::: Input data

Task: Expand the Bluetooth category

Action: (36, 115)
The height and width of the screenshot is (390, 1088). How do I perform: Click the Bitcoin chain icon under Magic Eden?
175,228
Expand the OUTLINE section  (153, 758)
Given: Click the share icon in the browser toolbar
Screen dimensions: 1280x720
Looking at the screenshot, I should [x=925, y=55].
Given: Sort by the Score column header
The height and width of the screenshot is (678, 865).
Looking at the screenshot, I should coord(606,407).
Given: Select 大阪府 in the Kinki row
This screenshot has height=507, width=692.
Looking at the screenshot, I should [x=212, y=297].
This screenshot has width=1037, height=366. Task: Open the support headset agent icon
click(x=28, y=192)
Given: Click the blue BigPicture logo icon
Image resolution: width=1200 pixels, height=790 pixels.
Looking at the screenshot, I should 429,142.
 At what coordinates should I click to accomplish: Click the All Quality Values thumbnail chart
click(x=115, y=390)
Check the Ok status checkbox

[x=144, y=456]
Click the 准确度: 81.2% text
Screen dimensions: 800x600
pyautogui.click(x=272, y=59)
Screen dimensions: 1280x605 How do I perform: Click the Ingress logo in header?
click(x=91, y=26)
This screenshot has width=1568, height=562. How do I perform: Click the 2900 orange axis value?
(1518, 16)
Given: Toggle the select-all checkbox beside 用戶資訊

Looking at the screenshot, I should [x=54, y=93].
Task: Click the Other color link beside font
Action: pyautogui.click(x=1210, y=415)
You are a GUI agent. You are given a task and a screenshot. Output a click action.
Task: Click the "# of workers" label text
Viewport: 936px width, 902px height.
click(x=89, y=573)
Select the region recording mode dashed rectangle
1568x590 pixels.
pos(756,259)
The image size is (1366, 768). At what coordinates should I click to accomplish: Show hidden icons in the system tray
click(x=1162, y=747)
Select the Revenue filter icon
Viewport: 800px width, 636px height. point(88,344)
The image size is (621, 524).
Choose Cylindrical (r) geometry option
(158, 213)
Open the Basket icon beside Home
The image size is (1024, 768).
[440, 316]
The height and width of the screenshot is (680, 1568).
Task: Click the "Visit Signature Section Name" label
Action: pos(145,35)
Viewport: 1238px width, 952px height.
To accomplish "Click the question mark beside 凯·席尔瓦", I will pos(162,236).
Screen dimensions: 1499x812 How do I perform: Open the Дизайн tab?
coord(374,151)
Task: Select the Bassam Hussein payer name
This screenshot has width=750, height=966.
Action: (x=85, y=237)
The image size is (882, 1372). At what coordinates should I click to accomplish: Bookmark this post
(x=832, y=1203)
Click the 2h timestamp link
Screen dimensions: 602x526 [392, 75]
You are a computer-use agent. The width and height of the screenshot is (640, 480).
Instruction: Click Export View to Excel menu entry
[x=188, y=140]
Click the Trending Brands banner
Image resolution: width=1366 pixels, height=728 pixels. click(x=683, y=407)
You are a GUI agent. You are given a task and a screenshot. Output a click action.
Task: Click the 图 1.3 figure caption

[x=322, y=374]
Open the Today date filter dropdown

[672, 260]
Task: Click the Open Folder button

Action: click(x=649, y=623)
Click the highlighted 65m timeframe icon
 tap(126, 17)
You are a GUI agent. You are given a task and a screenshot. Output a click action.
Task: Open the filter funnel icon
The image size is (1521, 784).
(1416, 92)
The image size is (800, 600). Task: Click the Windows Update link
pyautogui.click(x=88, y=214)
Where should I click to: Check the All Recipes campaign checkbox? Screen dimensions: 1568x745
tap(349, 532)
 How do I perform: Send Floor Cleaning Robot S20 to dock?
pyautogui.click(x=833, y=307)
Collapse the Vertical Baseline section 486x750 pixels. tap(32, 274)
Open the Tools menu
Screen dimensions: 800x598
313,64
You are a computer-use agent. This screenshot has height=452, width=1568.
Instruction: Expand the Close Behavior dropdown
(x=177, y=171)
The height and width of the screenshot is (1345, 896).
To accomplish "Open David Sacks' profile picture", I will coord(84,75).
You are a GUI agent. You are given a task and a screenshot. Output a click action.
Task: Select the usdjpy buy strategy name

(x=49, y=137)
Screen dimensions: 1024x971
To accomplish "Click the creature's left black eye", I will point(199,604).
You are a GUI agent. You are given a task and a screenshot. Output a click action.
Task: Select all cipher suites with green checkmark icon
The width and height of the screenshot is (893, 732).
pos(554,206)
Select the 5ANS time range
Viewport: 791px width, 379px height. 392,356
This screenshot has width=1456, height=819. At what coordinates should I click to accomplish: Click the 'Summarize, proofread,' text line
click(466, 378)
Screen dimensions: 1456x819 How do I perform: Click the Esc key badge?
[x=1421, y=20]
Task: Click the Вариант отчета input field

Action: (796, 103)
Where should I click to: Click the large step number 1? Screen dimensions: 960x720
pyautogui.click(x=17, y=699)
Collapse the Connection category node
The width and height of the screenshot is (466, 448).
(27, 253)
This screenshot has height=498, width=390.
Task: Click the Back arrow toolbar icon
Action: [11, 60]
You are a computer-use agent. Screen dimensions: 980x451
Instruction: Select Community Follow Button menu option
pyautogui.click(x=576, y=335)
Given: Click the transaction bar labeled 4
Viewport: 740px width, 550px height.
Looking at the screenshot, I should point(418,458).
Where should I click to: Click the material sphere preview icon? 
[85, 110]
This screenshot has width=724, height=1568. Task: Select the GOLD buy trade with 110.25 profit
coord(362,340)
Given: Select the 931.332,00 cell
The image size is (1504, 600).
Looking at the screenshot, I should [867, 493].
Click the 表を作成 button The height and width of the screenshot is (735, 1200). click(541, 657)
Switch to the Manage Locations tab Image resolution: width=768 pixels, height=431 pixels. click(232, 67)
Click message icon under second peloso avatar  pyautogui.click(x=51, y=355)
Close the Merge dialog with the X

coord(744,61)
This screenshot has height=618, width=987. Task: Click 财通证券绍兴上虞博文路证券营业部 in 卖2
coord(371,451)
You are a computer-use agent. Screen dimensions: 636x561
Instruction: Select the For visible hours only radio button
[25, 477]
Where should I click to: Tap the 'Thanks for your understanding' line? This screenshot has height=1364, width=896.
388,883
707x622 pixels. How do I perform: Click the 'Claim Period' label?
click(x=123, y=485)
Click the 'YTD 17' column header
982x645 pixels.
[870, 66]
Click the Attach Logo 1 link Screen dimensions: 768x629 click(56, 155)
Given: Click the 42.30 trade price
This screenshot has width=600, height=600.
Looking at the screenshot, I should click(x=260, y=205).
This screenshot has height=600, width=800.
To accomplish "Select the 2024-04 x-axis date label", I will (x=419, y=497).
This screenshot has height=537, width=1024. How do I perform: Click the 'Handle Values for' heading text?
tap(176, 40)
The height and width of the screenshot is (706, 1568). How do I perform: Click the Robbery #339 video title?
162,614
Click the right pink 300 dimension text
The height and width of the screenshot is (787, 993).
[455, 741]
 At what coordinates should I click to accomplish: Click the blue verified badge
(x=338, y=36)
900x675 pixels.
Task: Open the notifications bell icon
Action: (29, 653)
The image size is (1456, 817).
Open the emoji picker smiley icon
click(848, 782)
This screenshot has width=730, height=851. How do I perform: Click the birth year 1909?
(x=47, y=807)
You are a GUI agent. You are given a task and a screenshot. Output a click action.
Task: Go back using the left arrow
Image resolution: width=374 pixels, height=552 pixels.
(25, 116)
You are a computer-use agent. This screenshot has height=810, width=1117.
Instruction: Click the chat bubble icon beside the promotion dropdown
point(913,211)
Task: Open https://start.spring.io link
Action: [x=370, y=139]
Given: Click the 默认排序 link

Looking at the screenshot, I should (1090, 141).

::::::

● What you will do
When a line in the data contains "left", return it as written.

● Output
To accomplish "Click the creature's left black eye", I will point(199,604).
Task: Go back using the left arrow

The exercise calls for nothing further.